Otto Quangels anderer Zellengefährte

Als Otto Quangel von einem Aufseher in seine neue Zelle im Untersuchungsgefängnis geführt wurde, stand ein großer Mann vom Tisch auf, an dem er lesend gesessen, und stellte sich unter das Zellenfenster, in der vorschriftsmäßigen Haltung, mit den Händen an der Hosennaht. Aber die Art, wie er diese »Ehrenbezeigung« ausführte, verriet, daß er sie nicht für sehr notwendig hielt.

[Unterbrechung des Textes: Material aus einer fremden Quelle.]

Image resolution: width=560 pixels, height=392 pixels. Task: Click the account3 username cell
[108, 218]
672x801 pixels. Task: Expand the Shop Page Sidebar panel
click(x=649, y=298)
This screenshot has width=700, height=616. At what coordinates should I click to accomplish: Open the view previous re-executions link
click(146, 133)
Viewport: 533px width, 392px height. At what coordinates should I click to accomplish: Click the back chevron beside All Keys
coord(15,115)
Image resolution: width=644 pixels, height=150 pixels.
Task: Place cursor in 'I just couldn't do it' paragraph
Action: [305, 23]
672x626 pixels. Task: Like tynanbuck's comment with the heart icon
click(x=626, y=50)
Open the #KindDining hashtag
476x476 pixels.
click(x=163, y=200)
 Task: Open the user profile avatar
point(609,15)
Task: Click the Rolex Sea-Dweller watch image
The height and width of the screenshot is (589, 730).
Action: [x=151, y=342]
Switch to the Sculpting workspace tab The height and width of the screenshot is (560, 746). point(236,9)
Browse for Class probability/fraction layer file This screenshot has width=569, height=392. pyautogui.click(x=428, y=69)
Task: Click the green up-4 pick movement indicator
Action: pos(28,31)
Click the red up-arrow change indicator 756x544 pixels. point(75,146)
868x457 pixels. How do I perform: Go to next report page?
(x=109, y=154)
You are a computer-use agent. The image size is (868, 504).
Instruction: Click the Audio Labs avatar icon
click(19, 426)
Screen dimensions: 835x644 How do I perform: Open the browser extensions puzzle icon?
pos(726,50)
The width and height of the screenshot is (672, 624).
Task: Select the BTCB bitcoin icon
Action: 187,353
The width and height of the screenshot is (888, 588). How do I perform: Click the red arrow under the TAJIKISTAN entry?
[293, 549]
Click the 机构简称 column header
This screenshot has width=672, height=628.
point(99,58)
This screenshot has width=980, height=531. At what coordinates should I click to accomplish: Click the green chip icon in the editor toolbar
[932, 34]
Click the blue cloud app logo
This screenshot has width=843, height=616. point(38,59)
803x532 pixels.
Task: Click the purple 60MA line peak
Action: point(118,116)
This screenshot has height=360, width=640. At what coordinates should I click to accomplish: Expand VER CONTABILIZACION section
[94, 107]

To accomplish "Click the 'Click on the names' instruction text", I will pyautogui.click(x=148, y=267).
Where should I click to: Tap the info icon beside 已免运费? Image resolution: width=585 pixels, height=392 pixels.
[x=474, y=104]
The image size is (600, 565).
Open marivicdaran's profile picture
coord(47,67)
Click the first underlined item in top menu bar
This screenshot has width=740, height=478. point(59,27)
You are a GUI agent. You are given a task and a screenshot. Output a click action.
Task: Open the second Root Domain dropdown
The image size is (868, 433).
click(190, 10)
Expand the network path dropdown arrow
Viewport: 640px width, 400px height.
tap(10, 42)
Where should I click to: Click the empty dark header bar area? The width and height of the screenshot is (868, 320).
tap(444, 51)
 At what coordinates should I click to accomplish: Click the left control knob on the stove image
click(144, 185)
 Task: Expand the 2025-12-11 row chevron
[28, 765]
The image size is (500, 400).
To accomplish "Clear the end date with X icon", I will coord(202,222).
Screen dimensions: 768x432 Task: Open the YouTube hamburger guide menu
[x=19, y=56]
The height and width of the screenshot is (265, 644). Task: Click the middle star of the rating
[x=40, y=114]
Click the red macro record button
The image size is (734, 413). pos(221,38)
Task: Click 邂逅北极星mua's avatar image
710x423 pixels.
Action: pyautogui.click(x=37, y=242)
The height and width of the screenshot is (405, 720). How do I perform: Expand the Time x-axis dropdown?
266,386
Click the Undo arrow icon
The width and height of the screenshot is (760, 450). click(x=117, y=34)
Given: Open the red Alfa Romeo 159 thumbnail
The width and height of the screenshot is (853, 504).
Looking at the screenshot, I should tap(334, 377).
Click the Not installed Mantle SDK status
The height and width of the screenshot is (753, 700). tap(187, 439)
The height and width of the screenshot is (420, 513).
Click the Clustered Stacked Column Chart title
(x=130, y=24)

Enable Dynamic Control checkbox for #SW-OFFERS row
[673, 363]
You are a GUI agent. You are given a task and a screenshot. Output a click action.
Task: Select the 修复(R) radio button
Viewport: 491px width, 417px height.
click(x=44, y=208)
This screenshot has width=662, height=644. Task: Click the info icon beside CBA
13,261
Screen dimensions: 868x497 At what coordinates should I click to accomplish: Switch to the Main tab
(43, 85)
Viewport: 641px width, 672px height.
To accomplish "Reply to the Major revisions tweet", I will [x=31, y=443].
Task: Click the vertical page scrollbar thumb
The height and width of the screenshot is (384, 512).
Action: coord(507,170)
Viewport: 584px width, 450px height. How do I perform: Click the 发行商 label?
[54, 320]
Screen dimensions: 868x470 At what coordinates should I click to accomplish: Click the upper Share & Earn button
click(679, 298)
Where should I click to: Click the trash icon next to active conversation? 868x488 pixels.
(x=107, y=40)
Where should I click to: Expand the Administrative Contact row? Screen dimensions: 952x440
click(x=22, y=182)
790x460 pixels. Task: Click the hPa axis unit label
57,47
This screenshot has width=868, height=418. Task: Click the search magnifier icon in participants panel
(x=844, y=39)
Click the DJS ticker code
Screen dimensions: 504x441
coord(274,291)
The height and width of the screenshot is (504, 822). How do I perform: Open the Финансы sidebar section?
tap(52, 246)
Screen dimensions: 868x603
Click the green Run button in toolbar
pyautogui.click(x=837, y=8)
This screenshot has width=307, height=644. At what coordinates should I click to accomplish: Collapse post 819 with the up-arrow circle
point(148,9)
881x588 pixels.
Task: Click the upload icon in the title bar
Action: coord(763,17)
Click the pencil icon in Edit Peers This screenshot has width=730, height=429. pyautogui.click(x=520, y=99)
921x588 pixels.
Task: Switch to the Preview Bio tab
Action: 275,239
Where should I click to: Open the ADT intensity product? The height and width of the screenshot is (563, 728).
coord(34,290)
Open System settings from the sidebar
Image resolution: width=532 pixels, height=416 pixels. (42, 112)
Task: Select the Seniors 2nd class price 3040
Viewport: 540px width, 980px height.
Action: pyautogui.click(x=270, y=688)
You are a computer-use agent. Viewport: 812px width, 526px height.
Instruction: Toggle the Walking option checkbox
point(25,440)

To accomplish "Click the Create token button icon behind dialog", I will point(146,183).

Der Aufseher winkte auch gleich ab. »Is ja jut, Herr Doktor«, sagte er. »Da haben Sie einen neuen Zellengefährten!«

»Schön!« sagte der Mann, der aber für Otto Quangel mit seinem dunklen Anzug, seinem Sporthemd und Schlips mehr wie ein »Herr« als wie ein Zellenkamerad aussah. »Schön! Mein Name ist Reichhardt, Musiker. Kommunistischer Umtriebe beschuldigt. Und Sie?«

Quangel fühlte eine kühle, feste Hand in der seinen. »Quangel«, sagte er zögernd. »Ich bin Tischler. Ich soll Hoch- und Landesverrat begangen haben.«

»Ach, Sie!« rief der Dr. Reichhardt, der Musiker, dem Aufseher nach, der eben die Tür schließen wollte. »Von heut an wieder zwei Portionen, ja?«

»Is ja jut, Herr Doktor!« sagte der Aufseher. »Weeß ich ja von alleene!«

Und die Tür schloß sich.

Die beiden sahen sich einen Augenblick prüfend an. Quangel war mißtrauisch, fast sehnte er sich nach seinem Karlchen Hund im Gestapokeller zurück. Mit diesem feinen Herrn, einem richtigen Doktor, sollte er nun zusammen leben – es war ihm unbehaglich.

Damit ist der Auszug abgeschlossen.